Criterion can then compute the probability density curve, showing a good clumping of times.
Next we see that inserting one hundred thousand elements takes about 100x longer. That is, it scales linearly, as the docs suggest it should. We go from 1k elements in 0.2ms to 100k in 20ms.
Here we see a good clustering of values again. There’s very little variance. I can reliably insert 100k elements in 20ms.
Now the bigger test, 10 million elements. Again, the performance of the Judy bindings scales linearly with input size. 0.2ms for 1k, 20ms for 100k, ~2.2s for 10M, though there are two distinct performance bands at 10M elements.
The density function shows the performance clusters quite clearly. A peak around 2.2s and a broader peak around 2.4s.
Judy arrays scale very, very well.
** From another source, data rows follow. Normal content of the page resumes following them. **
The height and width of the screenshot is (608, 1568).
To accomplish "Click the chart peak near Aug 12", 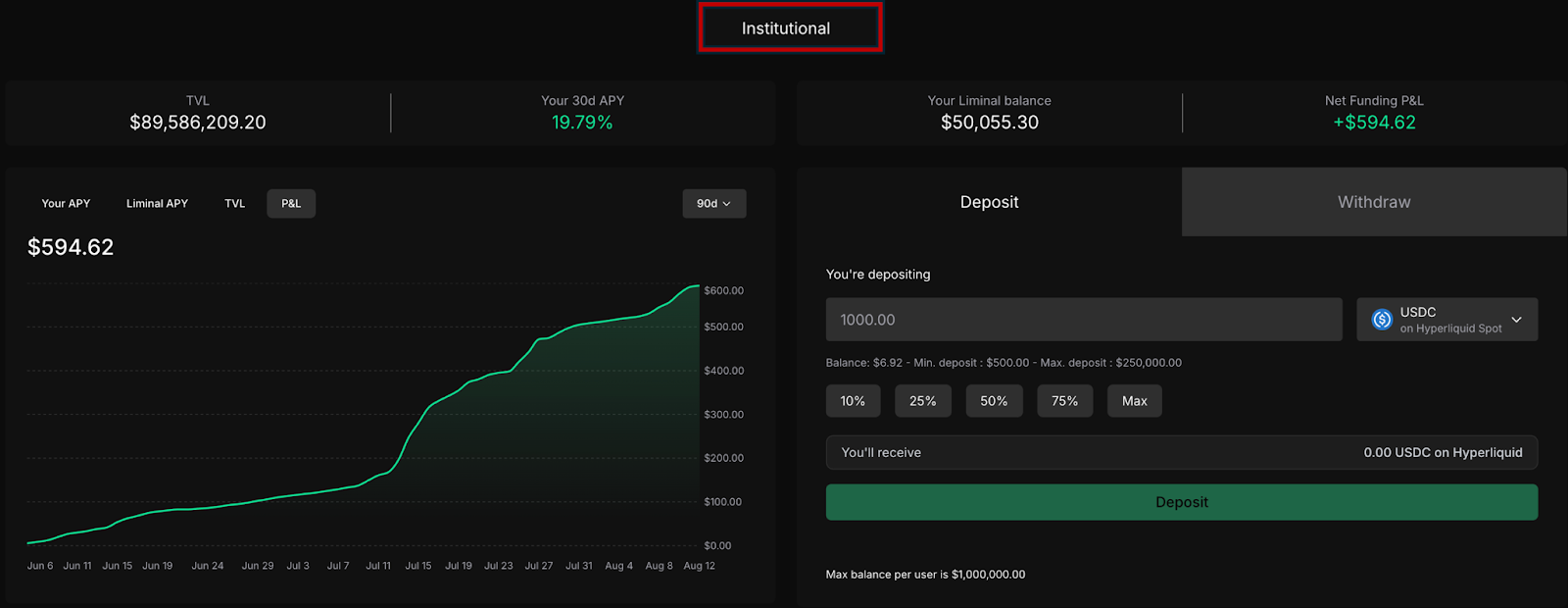I will click(x=696, y=286).
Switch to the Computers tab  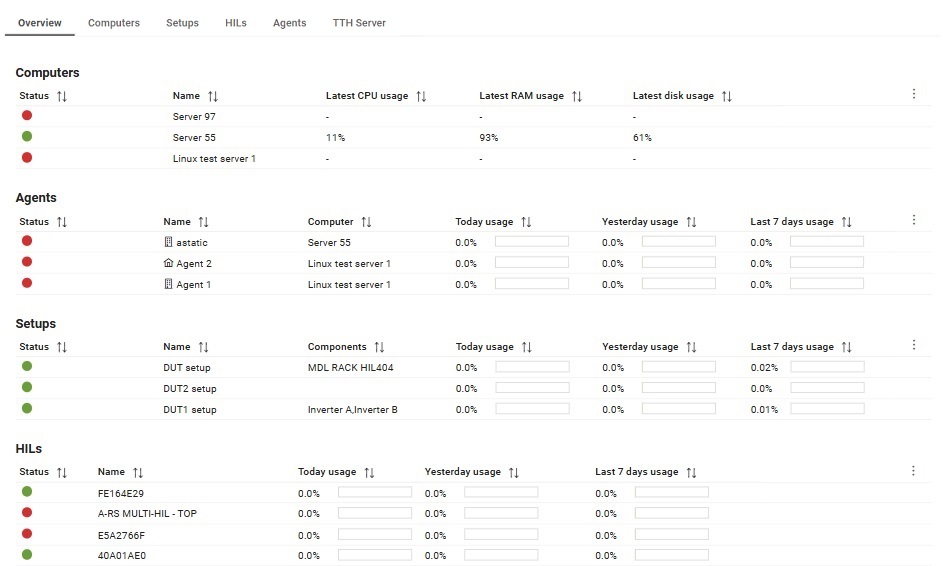[114, 23]
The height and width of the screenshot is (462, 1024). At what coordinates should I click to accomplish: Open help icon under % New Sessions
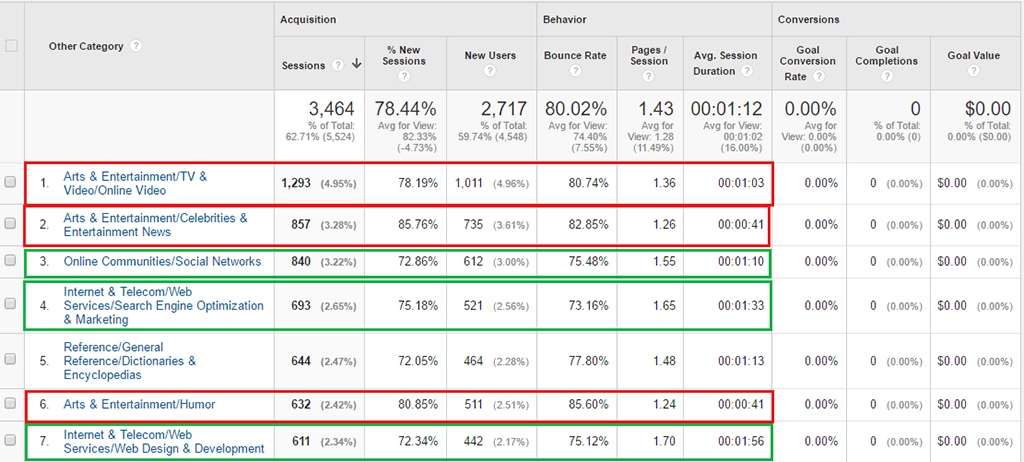point(404,75)
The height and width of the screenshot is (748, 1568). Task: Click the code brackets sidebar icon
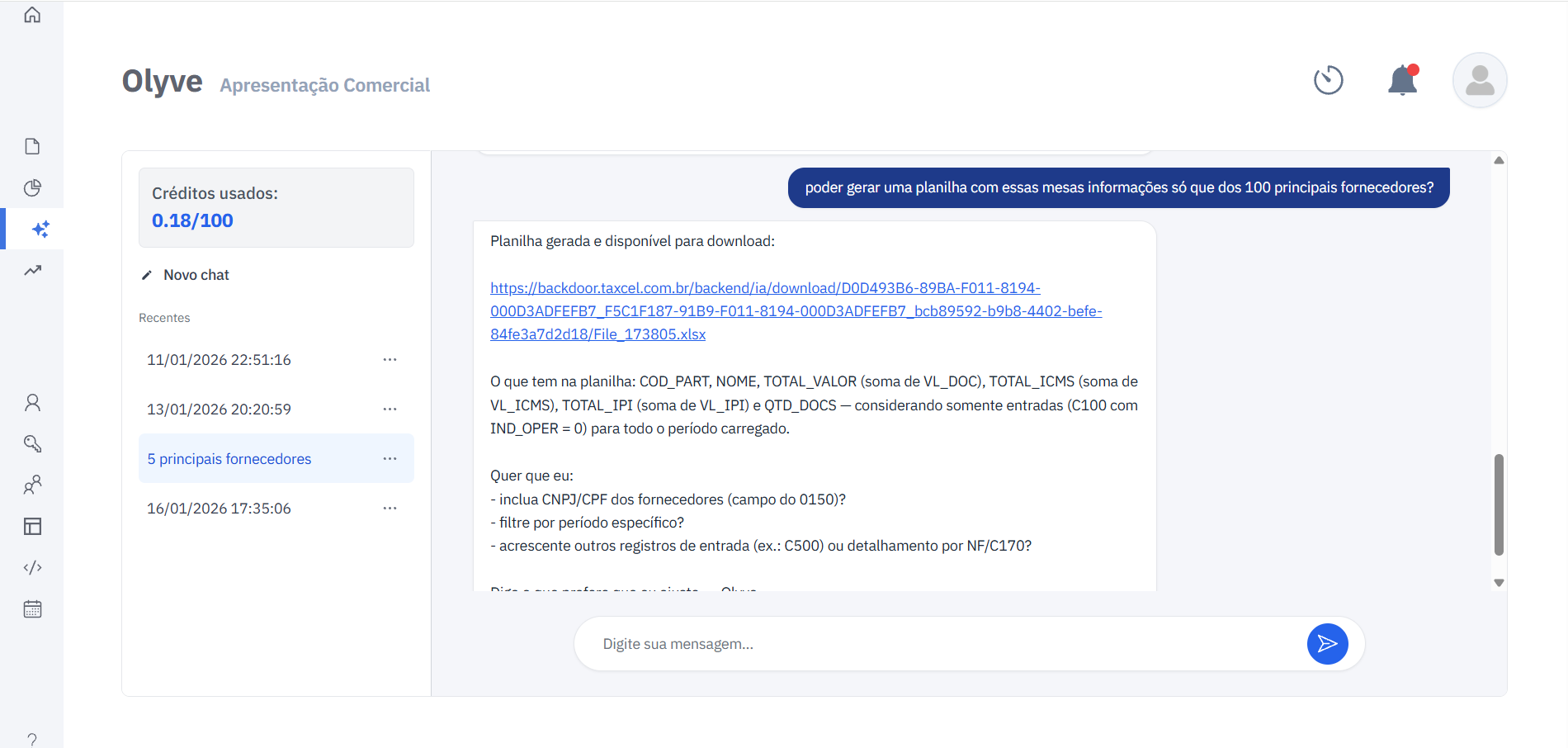coord(32,567)
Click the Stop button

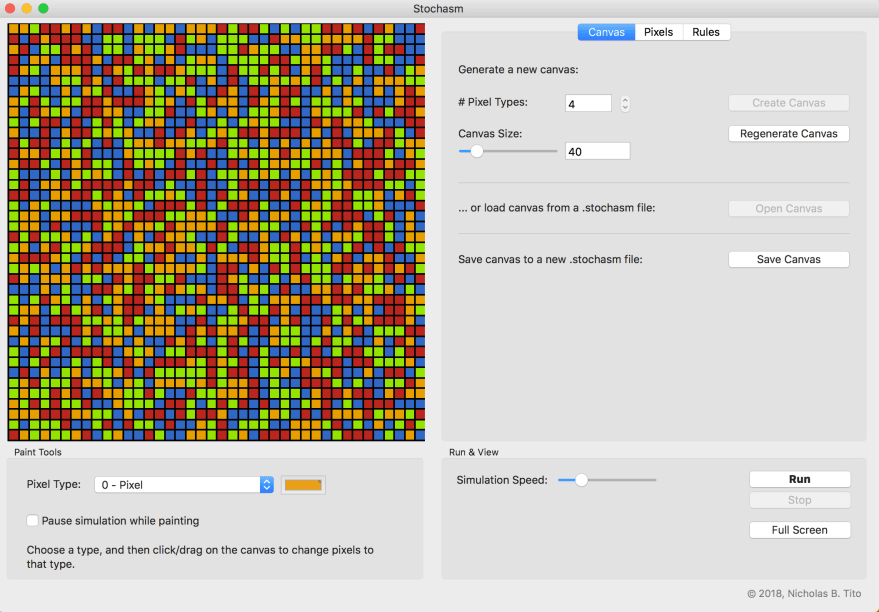799,500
I was able to insert 100 million elements in 22s (10x slower again), using < 1G of memory. IntMap at equilvalent N exhausted memory.
The main problem with Data.HashTable is its reliance on the garbage collector to not get in the way. As the hash sizes grow, heap pressure becomes more of an issue, and the GC runs more often, swamping performance. However, for smaller workloads, and with decent default heap sizes Data.HashTable outperforms the Judy bindings:
While at larger sizes Data.HashTable performance degrades, taking on average 5.6s to insert 10M elements (using +RTS -H1000M -A500M).
With default heap settings Data.HashTable has very poor performance, as GC time dominates the cost.
That is, the Data.HashTable, at N=10M is 20x slower than Judy arrays, and with optimized heap settings, Data.HashTable is 2.5x slower than judy.
Data.IntMap and Data.Map
We can also measure the imperative lookup structures againts persistance, pure structures: Data.IntMap (a big-endian patricia tree) and Data.Map (a size-balanced tree).
Data.IntMap at N=10M, with default heap settings takes on average 7.3s to insert 10M elements, or about 3.3x slower than judy arrays (and slower than the optimized HashTable).
Data.Map at N=10M, with default heap settings, takes on average 24.8s to insert 10M elements, or about 11x slower than judy arrays.
At small scale, (under 1M elements), for simple atomic types being stored, there are a variety of container types available on Hackage which do the job well: IntMap is a good choice, as it is both flexible and fast. At scale, however, judy arrays seem to be the best thing we have at the moment, and make an excellent choice for associative arrays for large scale data. For very large N, it may be the only in-memory option.
You can get judy arrays for Haskell on Hackage now.
I’ll follow up soon with benchmarks for lookup and deletion, and how to generalize the interface.
8 thoughts on “Very fast, scalable mutable maps and hashes for Haskell”
I wish the bindings were not in IO, but in some monad with a run. Is there something fundamental about Judy that forces IO? Like global variables?
There’s no reason for it to be in IO. I’m using the IO as a base layer, but the plan is to add a freeze(), and an ST mode.
How does that sound?
I’m also here here to plead for a ST interface. I’ve actually ported Data.HashTable to ST before because I needed a halfway decent mutable collection type – having a properly tested mutable collection that actually performs well would be a godsend.
Interesting. Hopefully you’ll be at HacPDX again tomorrow. I’ve been profiling a bit of darcs code that uses Data.Map but seems to generate a lot of garbage and take a long time. Perhaps with judy arrays we can see significant savings in both dimensions.
Can you please tell me what you used for doing the graphs in this post?